No que concerne as certidões de óbito, é “obrigatório” o médico conhecer o nome dos pais e o estado civil do doente, pois caso não indique estes dados e opte pela opção de filiação e estado civil desconhecidos (opção esta que está disponível seleccionar) o que acontece é que, no dia seguinte, o encarregado da casa mortuária anda o dia inteiro atrás do médico para que este corrija a certidão de óbito e coloque o nome dos pais e o estado civil do doente. Caso contrário, a certidão de óbito é inválida. Provavelmente, dito desta maneira, não parecem grandes problemas, mas se às 3 da manhã, com 2 politraumatizados graves que chegam à sala emergência, temos o cirurgião de urgência desesperado a tentar preencher uma certidão de óbito, que não consegue porque não sabe o estado civil de um doente, já se conseguirá perceber melhor. Ou então quando temos 20 doentes á espera na consulta e mais 5 altas para dar no piso e a maior parte do tempo é passada a esperar que o portal de certificados de incapacidade temporária se digne a abrir, compreende-se bem porque é que cada vez os médicos perdem mais tempo com burocracias informáticas do que a observar e a tratar doentes!
Quanto à “particularidade do sistema ALERT” é tão simples quanto isto: escrevemos a observação, pedimos exames e damos alta/internamos doentes da urgência com o sistema ALERT mas, se precisarmos de passar uma receita do que quer que seja, a qualquer doente da urgência, temos que abrir o SClinic, assumir esse mesmo doente pelo SClinic e passar as receitas pelo SClinic porque o programa ALERT permite, efectivamente, passar receitas, mas a actualização do formato das receitas neste programa não foi feita.
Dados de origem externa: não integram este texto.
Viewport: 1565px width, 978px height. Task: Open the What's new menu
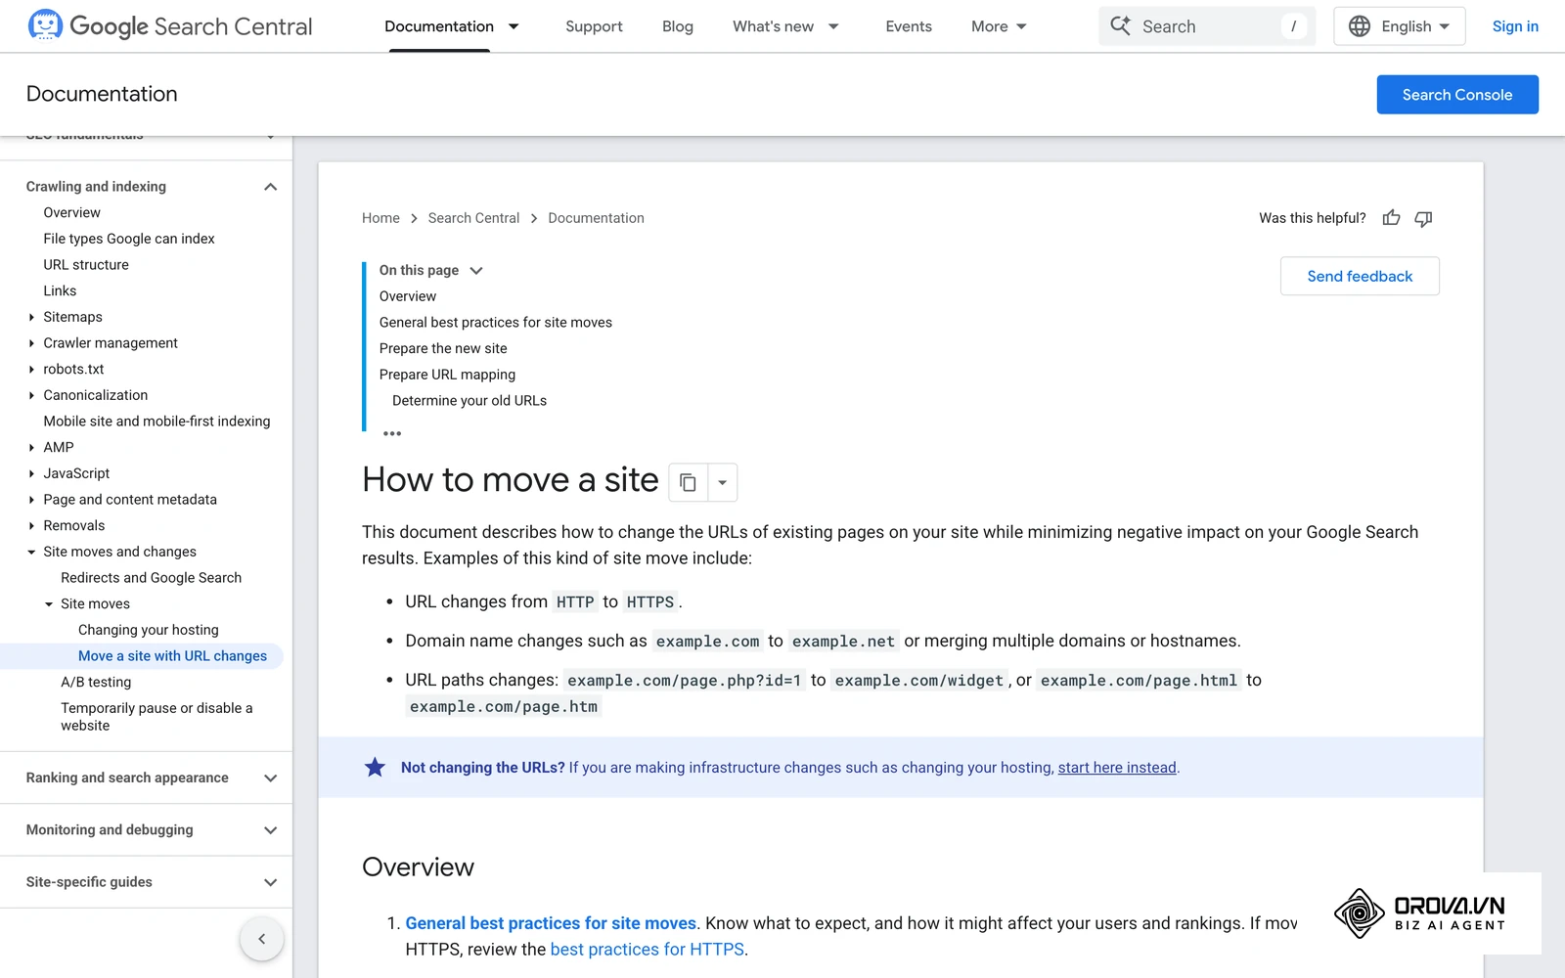coord(785,26)
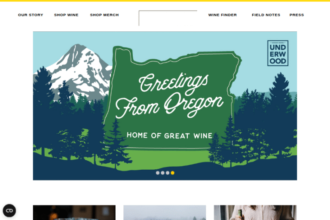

Resumindo, todo e qualquer doente da urgência tem que ser assumido no Alert e depois no SClinic para passar qualquer receituário. “Coisa fácil” se tivermos 10 ou mais doentes por ver.»
Em face deste panorama, cada vez mais complexo, difícil, stressante e obrigando a maiores perdas de tempo, a Ordem dos Médicos apela ao Senhor Ministro da Saúde para que não transforme os médicos em burocratas informáticos, para que não sobreponha os indicadores às necessidades dos Doentes e da boa Medicina, para que obrigue a SPMS a resolver todos os constrangimentos informáticos do SNS e para que não faça mais cortes no SNS e invista o que for necessário para dar condições aos Médicos para observarem e tratem os Doentes com Qualidade e Humanismo.